会社の将来を託せる「主力商品」の市場
春はファッションの季節だ。昭和24年(1949)の春も、塚本幸一が設立した和江商事(※ワコール創業当時の会社名)の女性用装身具の販売は順調だった。
だが手放しで喜ぶことはできない。流行は大きく変化するためだ。模造真珠だ、ブローチだ、竹細工だ、水晶ネックレスだといろいろ扱ってきたが、安定して売れる商品がなかなか見つからない。
最初のうちは、それが商売をする上での面白味でもあったのだが、会社を大きくする上で、絶えず流行を追うのは危険すぎる。
そこで幸一が目を付けたのが女性下着の世界だった。
女性下着には大きく分けてファウンデーションとランジェリーの2種類がある。
ファウンデーションは身体のラインを美しく補正する下着のことで、幸一がまずはターゲットにしたブラジャーとコルセットがこれにあたる。それに対してランジェリーは補正された身体と服の間に着るもので、ペチコート、ショーツ、ガードル、ネグリジェなどを指す。
幸一は、ブラジャー・コルセット・アソシエーションという業界団体がアメリカにあることを突き止め、手紙で問い合わせてみた。
すると、なんと昭和18年(1943)年の売上げがアメリカ国内だけで2000億円近くあることがわかった。昭和24年の日本の国家予算は7410億円である。米国の市場が日本とは比較にはならないほど巨大なものであったとはいえ、女性下着市場の大きさは容易に理解できた。

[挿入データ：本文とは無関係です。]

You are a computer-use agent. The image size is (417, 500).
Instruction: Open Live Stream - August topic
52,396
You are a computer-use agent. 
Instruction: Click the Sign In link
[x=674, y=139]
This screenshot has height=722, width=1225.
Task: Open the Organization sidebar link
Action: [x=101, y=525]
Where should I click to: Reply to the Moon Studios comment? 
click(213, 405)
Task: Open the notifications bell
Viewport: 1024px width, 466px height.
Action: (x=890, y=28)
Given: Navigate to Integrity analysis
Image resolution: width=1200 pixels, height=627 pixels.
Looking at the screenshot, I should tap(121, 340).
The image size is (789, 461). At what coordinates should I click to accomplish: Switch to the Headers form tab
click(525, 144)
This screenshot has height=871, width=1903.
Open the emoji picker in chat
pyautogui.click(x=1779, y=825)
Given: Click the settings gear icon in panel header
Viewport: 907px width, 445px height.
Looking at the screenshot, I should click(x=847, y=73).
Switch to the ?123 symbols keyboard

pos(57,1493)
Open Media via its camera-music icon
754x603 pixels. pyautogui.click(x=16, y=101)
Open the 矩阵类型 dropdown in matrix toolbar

(これから日本の女性は絶対洋装化する。洋装になったら体型を補正する下着がアメリカのように売れるはずだ)
目指していた大企業への道がここにあったのだ。
その予感が確信に変わったのは、ある商品との出会いがきっかけであった。
幸一と「にせオッパイ」との出会い
同年の8月初め、大宝物産社長の安田武生という人物が“オマンジュウのようなもの”を持ってやってきた。
アルミ線を蚊取線香のように巻きあげたスプリング状のものに古綿をかぶせ、布にくるんでバストラインを補正するよう作られたものだ。幸一は後に“にせオッパイ”と冗談めかして表現したが、これこそ女性下着に進出するきっかけを与えてくれた「ブラパット」だった。
ところが安田はこの時、気になることを口にした。
「実は青山はんにも買ってもらいまして」
“青山はん”とは宿敵青山商店のことである。いつもアクセサリーの販売で競合している相手だけに負けるわけにはいかない。
(この商品が日本中で流行するかどうか、試すならやはり東京や。東京で売れたら絶対売れる)
東京で売ることでライバル青山商店の機先を制しようとしたのである。